Als sie mitten auf der Straße ist, heult die starke Maschine auf und der Wagen rast los. Direkt auf sie zu.

Sie will wegrennen, dreht sich panisch um, erkennt ihren Fehler. Ein Absatz bricht ab. Passanten bleiben stehen. Fassungslose Schreie. Sie hört sie nicht.

Wenn so etwas in Filmen passiert, wundert sie sich immer darüber, dass die Leute auf der Straße anfangen wegzulaufen und nicht einfach in den Schutz der parkenden Autos fliehen.
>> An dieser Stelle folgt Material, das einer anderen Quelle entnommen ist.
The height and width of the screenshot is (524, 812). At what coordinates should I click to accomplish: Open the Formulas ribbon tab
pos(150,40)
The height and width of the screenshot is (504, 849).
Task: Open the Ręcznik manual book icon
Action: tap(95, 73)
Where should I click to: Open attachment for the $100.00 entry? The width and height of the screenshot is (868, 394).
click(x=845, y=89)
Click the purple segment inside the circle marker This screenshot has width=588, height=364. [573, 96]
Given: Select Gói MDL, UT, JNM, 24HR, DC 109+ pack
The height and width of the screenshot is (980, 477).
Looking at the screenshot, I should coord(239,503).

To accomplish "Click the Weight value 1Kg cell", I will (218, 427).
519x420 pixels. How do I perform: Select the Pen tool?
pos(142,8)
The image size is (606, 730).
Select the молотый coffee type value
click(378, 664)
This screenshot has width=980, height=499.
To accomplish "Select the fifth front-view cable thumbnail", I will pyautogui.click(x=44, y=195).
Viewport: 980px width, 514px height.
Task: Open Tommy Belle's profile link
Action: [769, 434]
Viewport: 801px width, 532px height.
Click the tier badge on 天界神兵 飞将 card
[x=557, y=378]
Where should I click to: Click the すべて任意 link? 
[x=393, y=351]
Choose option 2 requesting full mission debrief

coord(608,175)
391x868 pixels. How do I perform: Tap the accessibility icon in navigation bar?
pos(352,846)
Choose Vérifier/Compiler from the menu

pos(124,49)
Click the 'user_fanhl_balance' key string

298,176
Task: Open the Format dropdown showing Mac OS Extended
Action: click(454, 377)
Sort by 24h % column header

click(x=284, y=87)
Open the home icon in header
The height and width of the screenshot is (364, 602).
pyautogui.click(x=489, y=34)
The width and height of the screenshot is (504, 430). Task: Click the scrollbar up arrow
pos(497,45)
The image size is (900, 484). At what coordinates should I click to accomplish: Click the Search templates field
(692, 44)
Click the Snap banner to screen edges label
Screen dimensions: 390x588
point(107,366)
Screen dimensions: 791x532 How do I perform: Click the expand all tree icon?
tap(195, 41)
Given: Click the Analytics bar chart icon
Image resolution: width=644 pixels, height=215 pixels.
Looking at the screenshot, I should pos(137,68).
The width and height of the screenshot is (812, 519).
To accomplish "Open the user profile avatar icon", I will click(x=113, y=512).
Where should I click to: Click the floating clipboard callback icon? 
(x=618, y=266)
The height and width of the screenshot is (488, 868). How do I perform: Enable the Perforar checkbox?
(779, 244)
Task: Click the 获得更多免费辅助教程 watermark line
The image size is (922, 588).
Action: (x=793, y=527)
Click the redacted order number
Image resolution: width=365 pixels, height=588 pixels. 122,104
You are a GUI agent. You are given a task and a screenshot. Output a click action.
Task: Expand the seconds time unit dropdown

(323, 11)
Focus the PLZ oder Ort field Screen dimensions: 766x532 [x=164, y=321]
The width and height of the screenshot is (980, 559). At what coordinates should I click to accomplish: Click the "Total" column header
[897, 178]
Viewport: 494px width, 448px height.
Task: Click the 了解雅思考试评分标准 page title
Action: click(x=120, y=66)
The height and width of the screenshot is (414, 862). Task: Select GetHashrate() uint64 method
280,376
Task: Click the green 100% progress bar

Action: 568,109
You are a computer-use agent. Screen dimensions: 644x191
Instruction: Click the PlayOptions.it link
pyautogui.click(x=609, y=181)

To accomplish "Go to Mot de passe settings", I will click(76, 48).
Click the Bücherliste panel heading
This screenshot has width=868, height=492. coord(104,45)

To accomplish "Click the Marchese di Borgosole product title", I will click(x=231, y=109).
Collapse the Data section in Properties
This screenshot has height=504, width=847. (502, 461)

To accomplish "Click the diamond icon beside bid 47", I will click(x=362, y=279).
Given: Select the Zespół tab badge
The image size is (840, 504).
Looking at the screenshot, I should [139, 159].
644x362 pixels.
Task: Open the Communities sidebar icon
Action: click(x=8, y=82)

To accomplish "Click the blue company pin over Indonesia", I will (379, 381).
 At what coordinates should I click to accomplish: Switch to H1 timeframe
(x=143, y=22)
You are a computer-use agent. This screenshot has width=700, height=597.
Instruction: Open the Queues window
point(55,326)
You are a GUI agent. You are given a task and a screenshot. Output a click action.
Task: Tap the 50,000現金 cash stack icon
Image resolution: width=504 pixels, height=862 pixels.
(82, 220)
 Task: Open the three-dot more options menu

Im selben Moment trifft sie der wuchtige Kühlergrill.

Sie liegt auf der Straße.

Alles tut weh.

Speere bohren sich in ihr Innerstes.

Greta!

1. Kapitel

Eine schwere Tür. Ein langer Gang. Der Geruch nach Reinigungsmitteln. Nicht wie im Krankenhaus. Trotzdem charakteristisch. Eine weitere Tür. Das Ritual der Formalitäten. Wieder eine Tür. Gute Wünsche.

Endlich schloss sich die letzte Tür hinter ihm.

Dann war er draußen.

Er hatte überlebt. Doch sein Leben war das Einzige, was ihm geblieben war. Alles andere hatten sie ihm genommen.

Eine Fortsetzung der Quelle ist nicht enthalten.